TASK REQUIREMENTS:
Output the lines from the one that contains "Where should I" through the one that contains "will (x=62, y=498)." as a Markdown table with the columns No. and Line. Number each row and leave out any blank lines.

MATERIAL SHOWN:
· · · · ·
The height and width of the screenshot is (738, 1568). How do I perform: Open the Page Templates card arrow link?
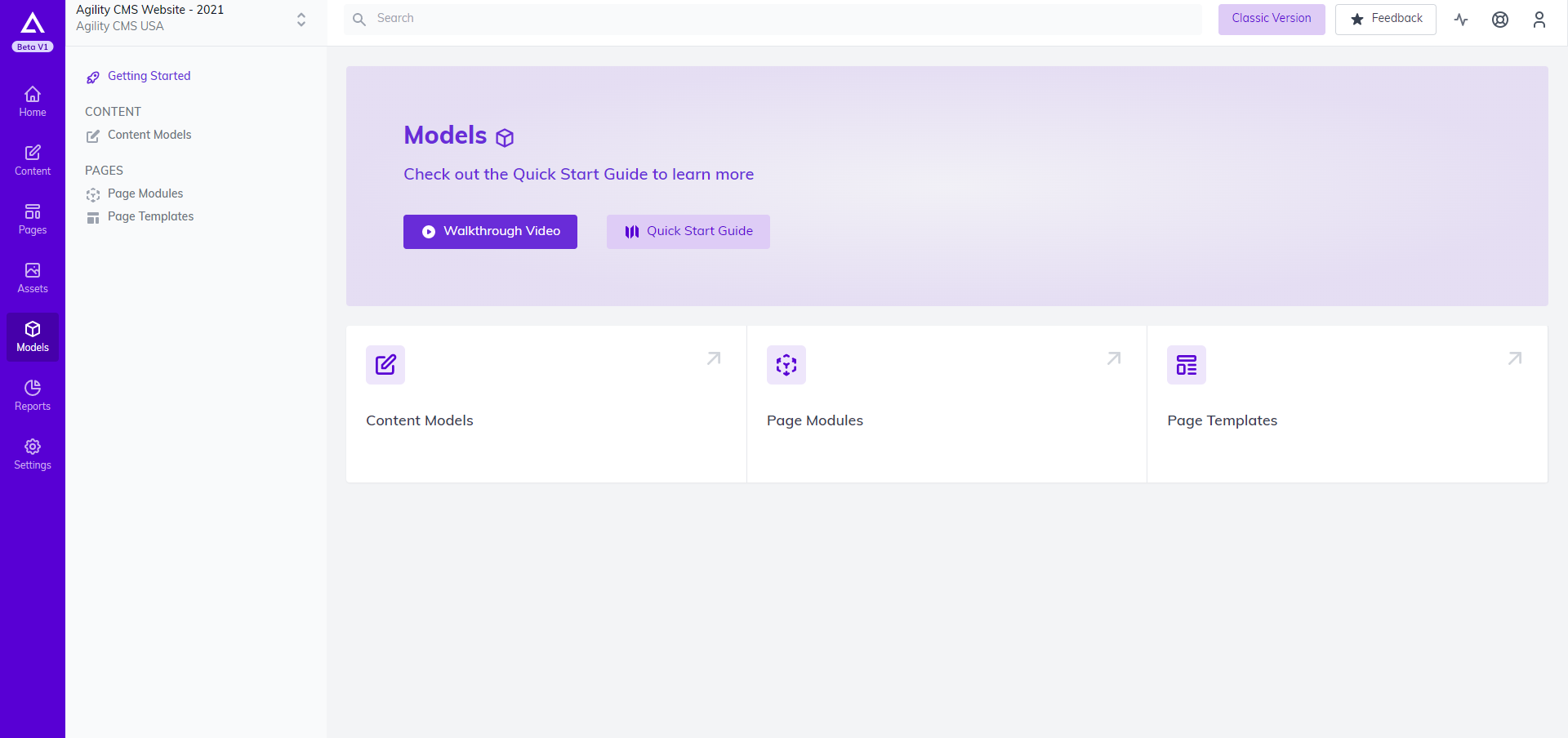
· · · · ·
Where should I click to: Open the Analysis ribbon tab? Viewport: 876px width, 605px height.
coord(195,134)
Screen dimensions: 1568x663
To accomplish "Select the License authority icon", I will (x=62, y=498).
· · · · ·
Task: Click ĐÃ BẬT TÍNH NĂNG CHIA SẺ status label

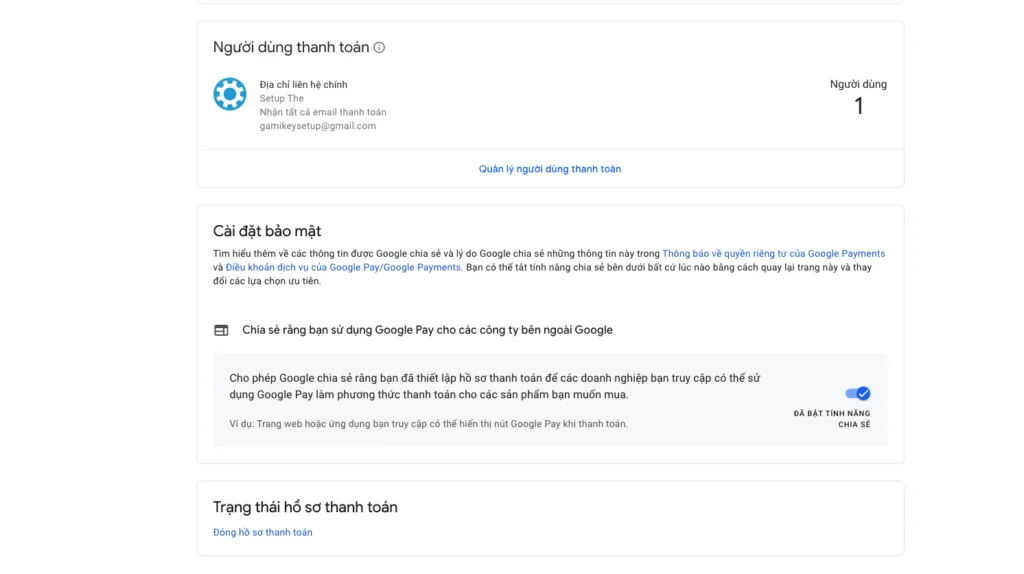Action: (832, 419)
· · · · ·
RESPONSE TO THIS EXERCISE:
| No. | Line |
|---|---|
| 1 | Where should I click to: Open the Analysis ribbon tab? Viewport: 876px width, 605px height. |
| 2 | coord(195,134) |
| 3 | Screen dimensions: 1568x663 |
| 4 | To accomplish "Select the License authority icon", I will (x=62, y=498). |